_PROBLEM DESCRIPTION_
Your output should be the lines from the one with "Given: Select the Raspberry Pi icon" through the last line of the records below, exactly as written, minus the pictures.

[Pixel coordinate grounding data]
--- START ---
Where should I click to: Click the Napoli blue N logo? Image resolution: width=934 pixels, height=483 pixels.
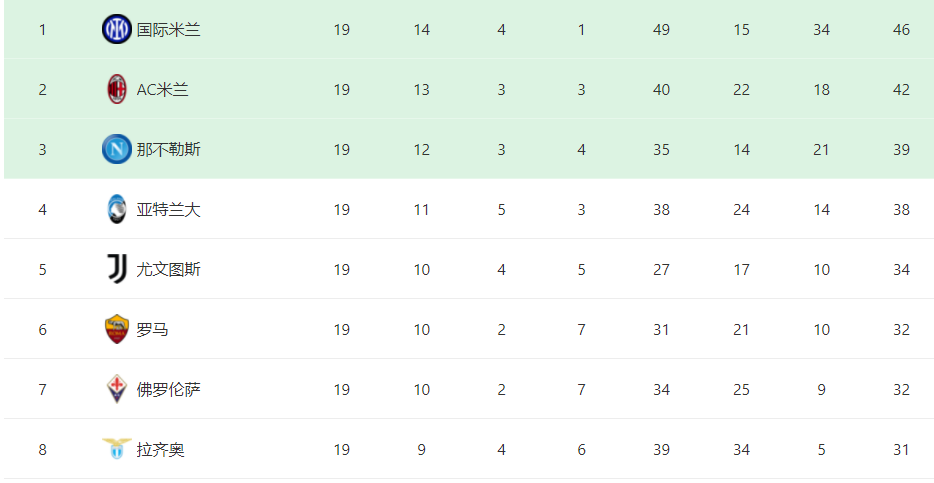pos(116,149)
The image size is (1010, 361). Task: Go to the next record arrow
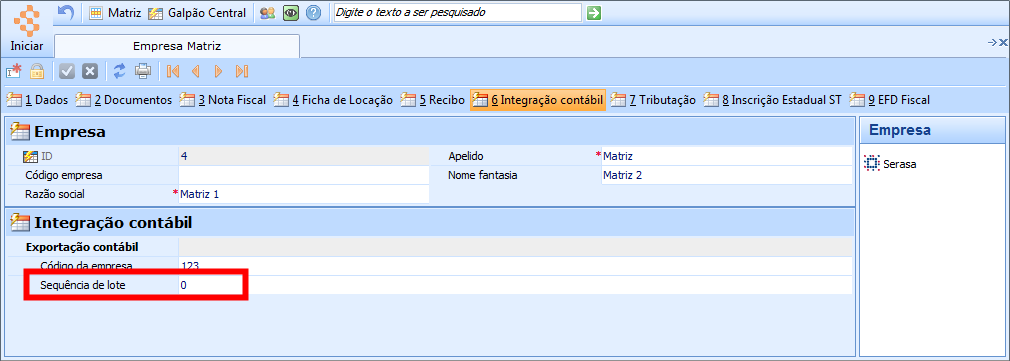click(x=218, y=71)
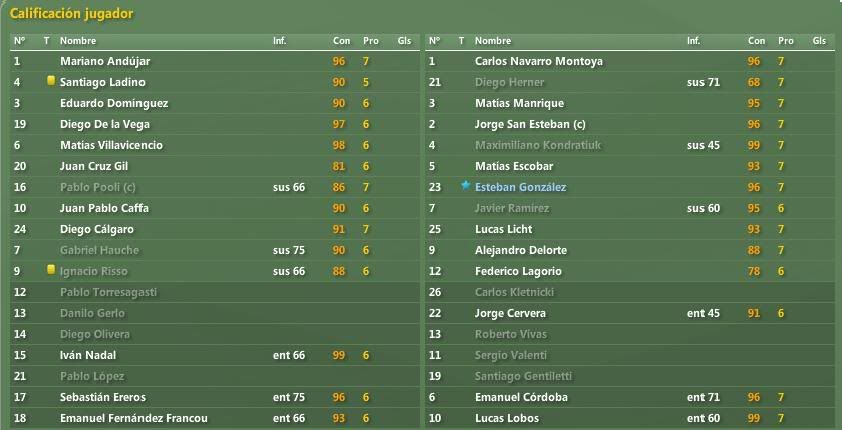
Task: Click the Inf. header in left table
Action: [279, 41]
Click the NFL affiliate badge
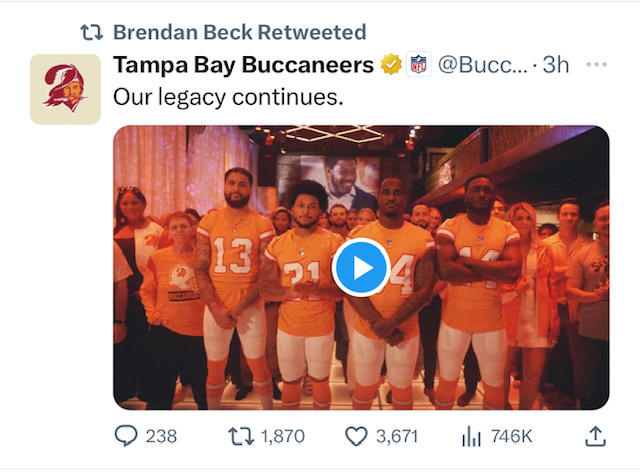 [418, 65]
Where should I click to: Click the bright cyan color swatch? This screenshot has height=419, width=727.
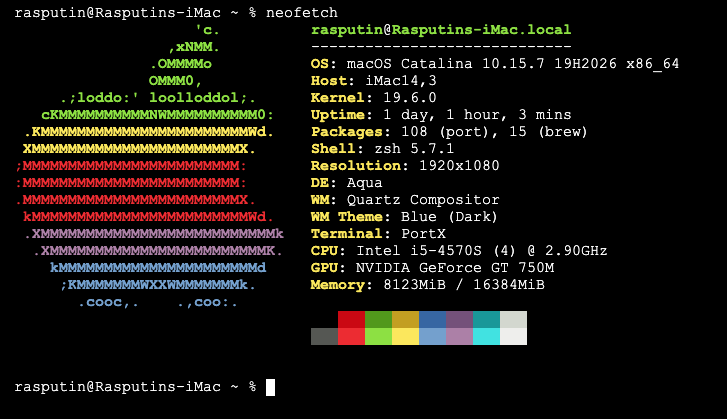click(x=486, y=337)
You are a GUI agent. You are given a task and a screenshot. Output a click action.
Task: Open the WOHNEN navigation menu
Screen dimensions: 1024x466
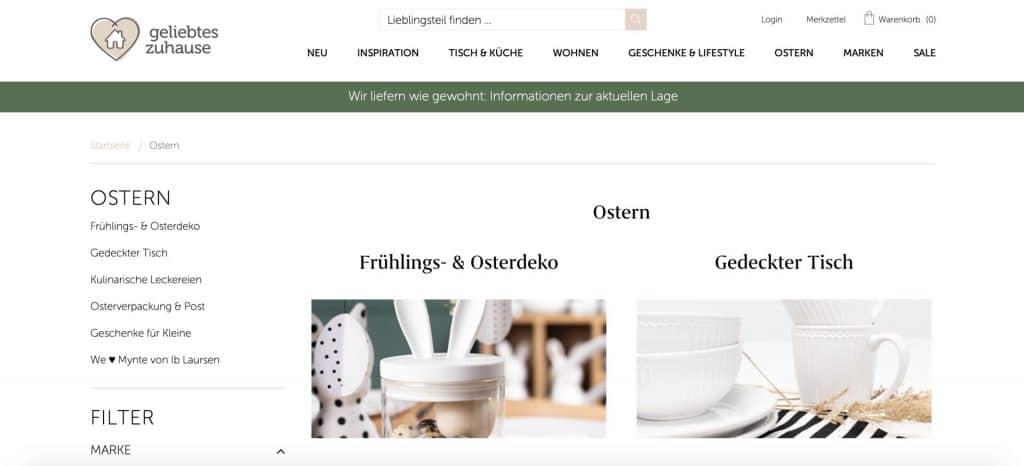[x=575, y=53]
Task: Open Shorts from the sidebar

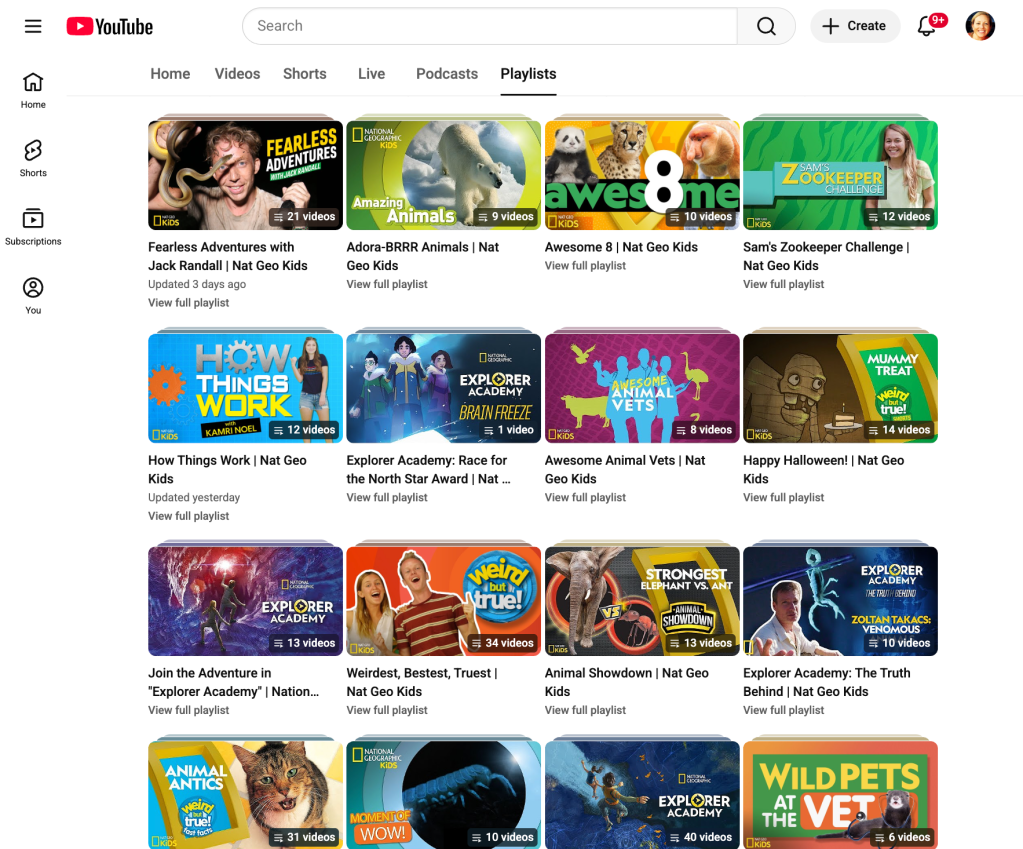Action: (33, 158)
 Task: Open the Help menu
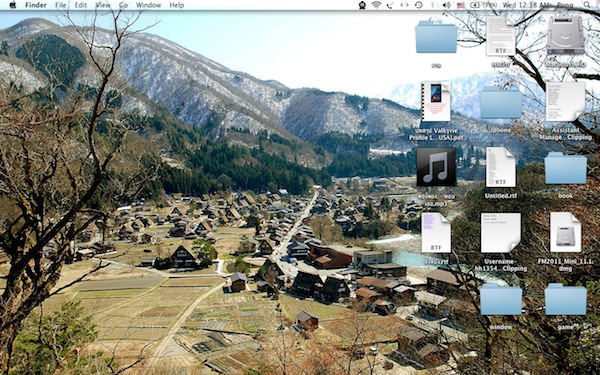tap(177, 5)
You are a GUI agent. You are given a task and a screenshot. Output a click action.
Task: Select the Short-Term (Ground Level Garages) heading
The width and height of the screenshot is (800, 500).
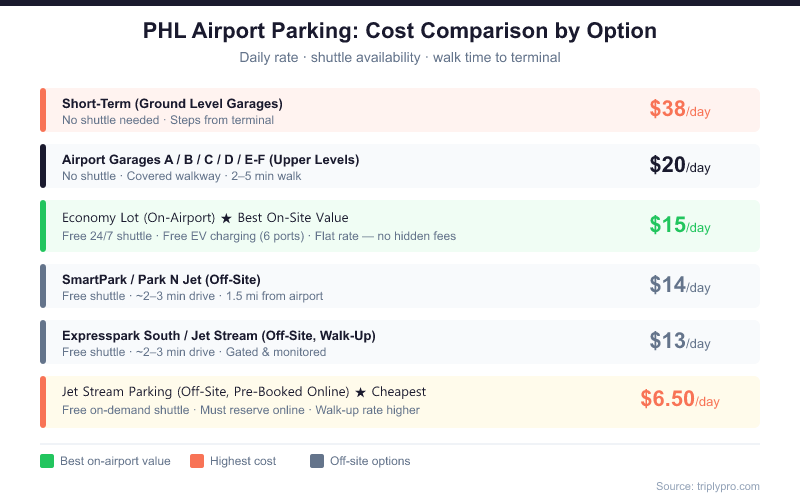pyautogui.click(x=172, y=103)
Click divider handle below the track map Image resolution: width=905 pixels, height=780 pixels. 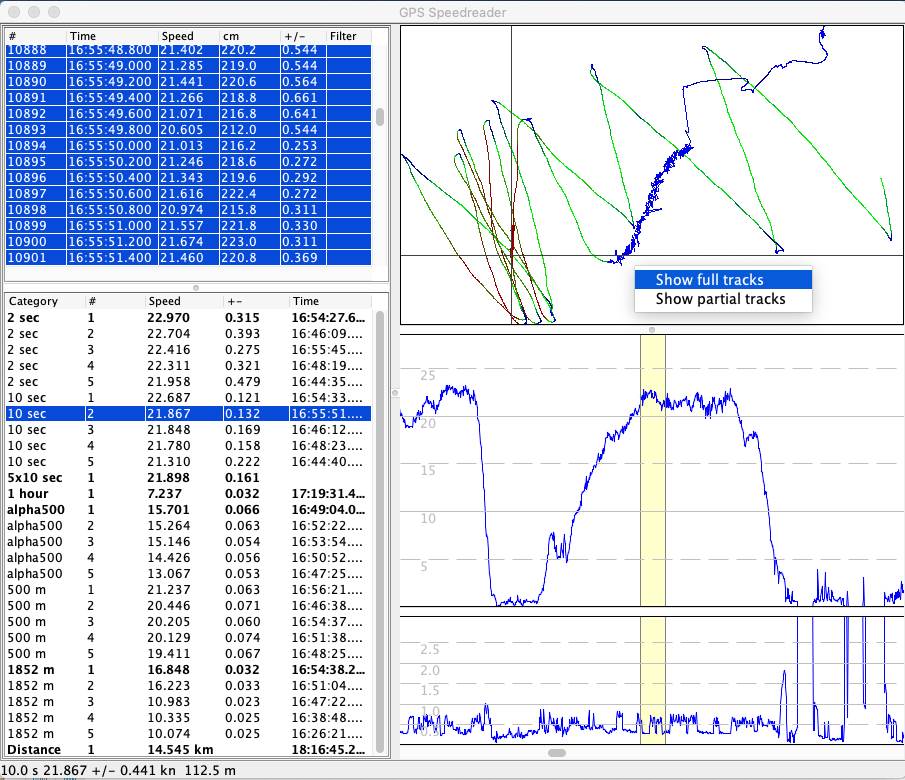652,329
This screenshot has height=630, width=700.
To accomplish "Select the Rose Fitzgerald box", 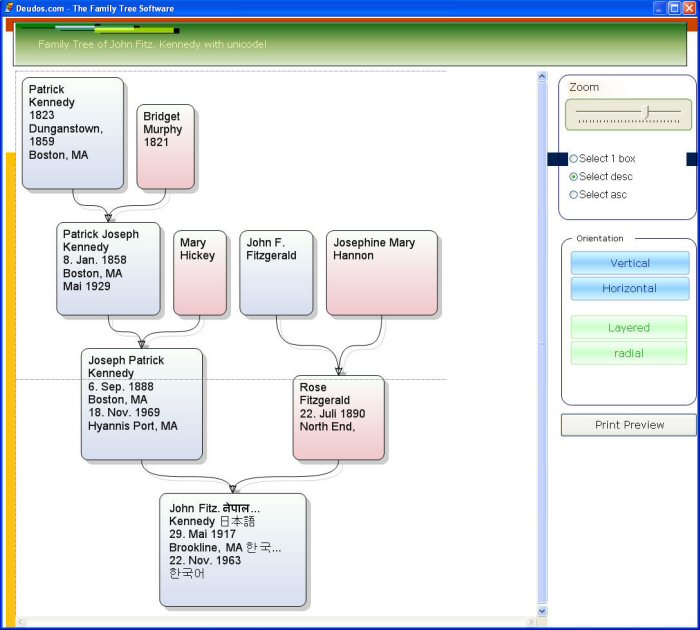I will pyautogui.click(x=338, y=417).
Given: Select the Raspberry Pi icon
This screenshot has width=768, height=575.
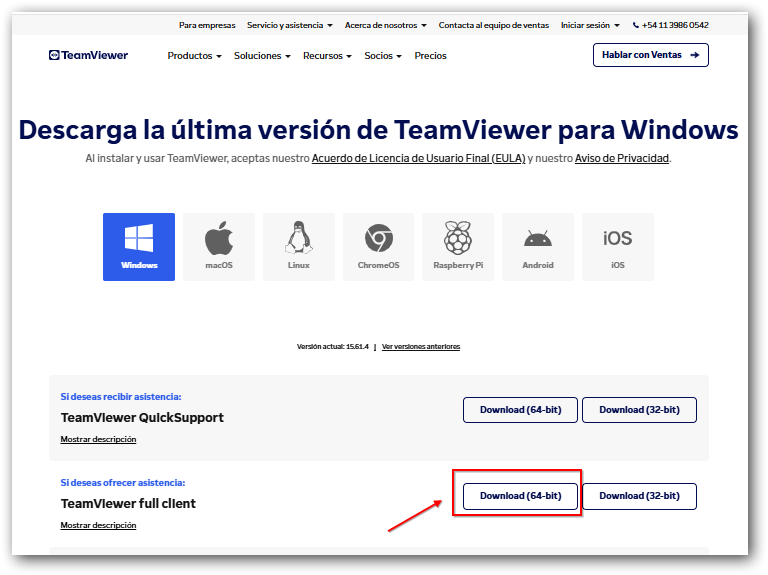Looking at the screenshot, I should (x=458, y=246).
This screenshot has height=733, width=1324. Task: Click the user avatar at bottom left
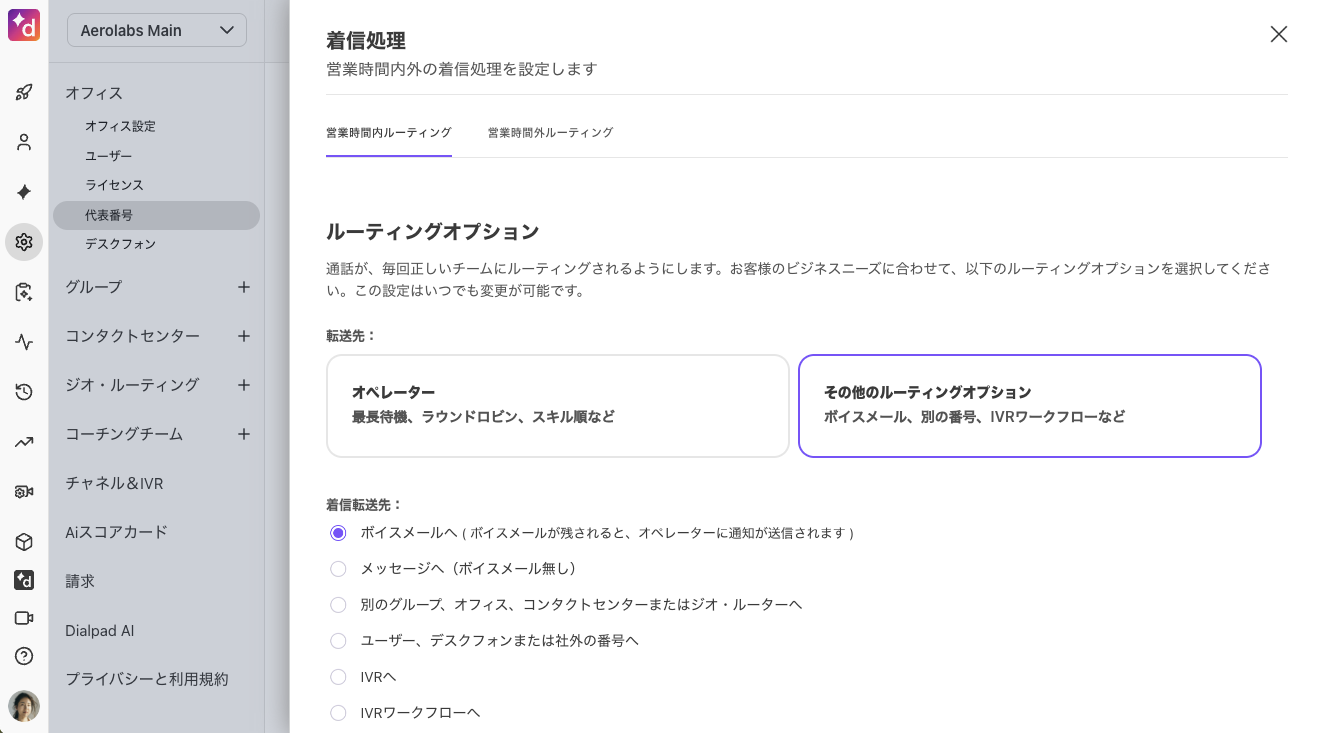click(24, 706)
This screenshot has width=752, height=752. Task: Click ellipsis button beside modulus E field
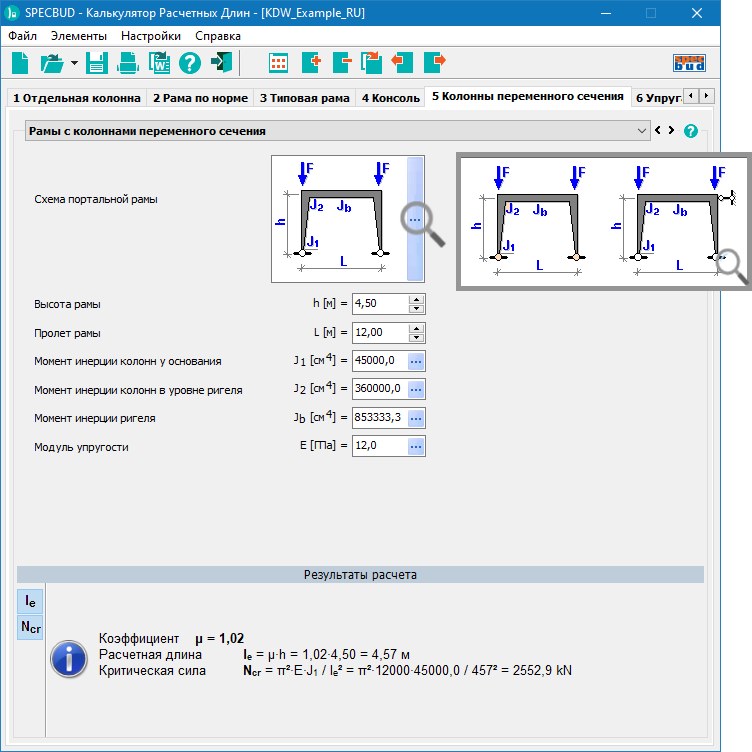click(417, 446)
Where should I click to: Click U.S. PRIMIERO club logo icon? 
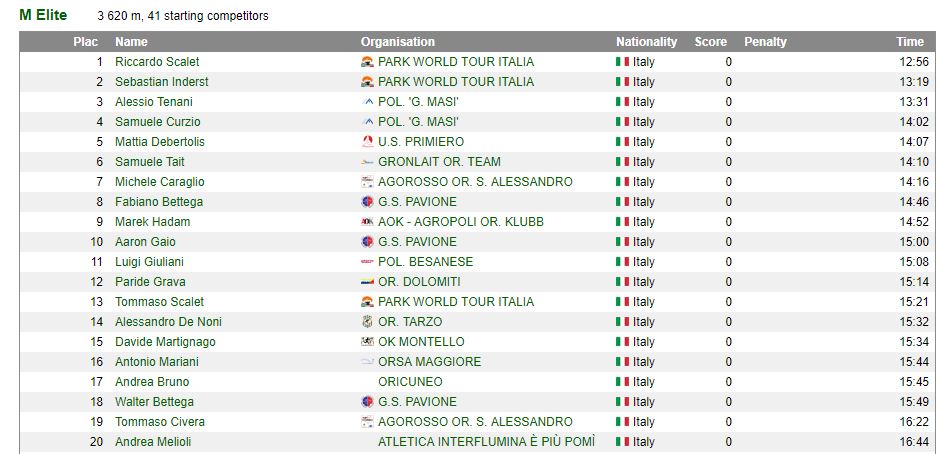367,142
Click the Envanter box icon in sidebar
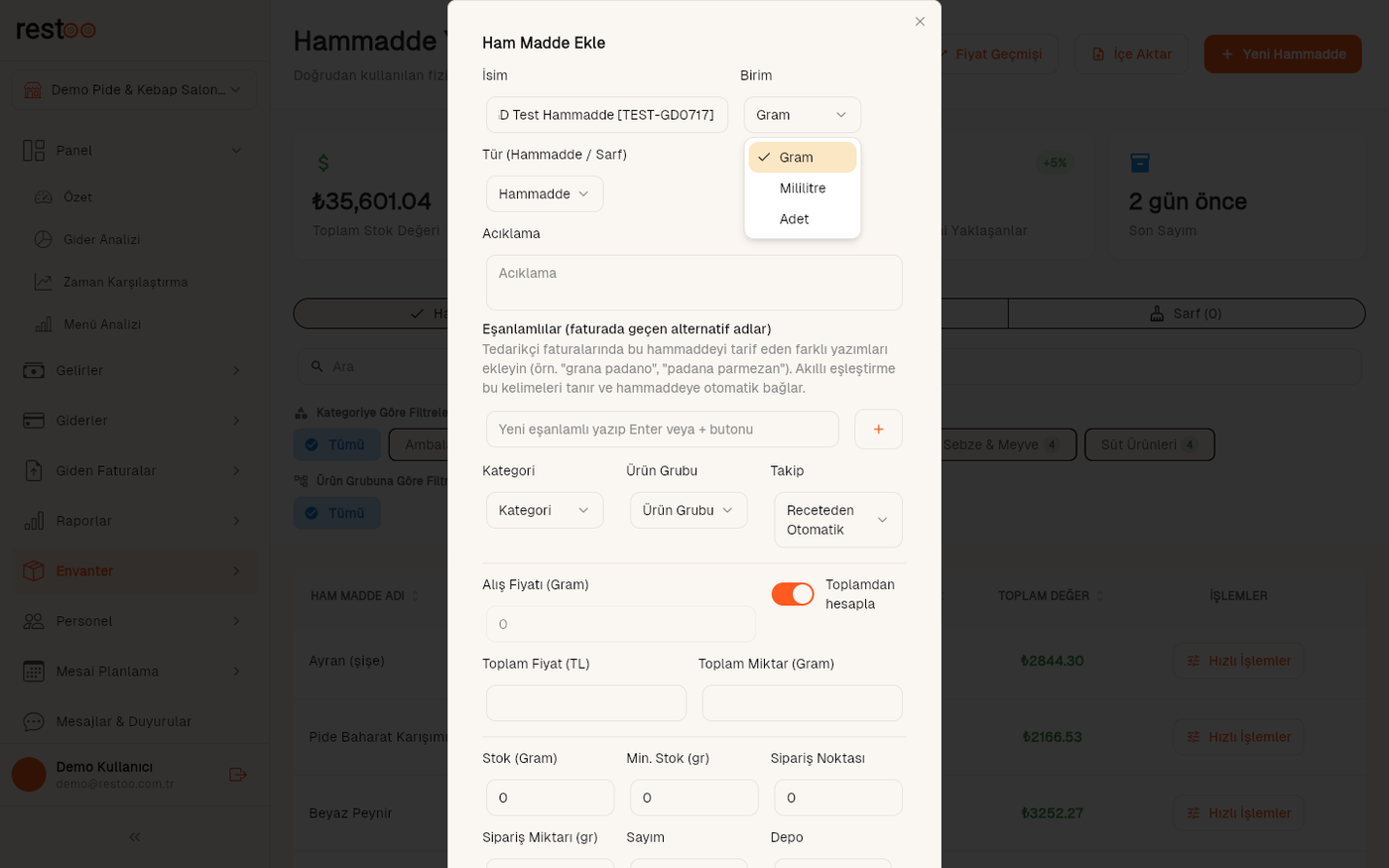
--- END ---
_RESPONSE AREA_
Given: Select the Raspberry Pi icon
This screenshot has width=768, height=575.
Looking at the screenshot, I should (x=458, y=246).
This screenshot has height=733, width=1324. Task: Click the user avatar at bottom left
click(24, 706)
This screenshot has width=752, height=752. Task: Click ellipsis button beside modulus E field
click(417, 446)
Where should I click to: Click U.S. PRIMIERO club logo icon? 
367,142
Click the Envanter box icon in sidebar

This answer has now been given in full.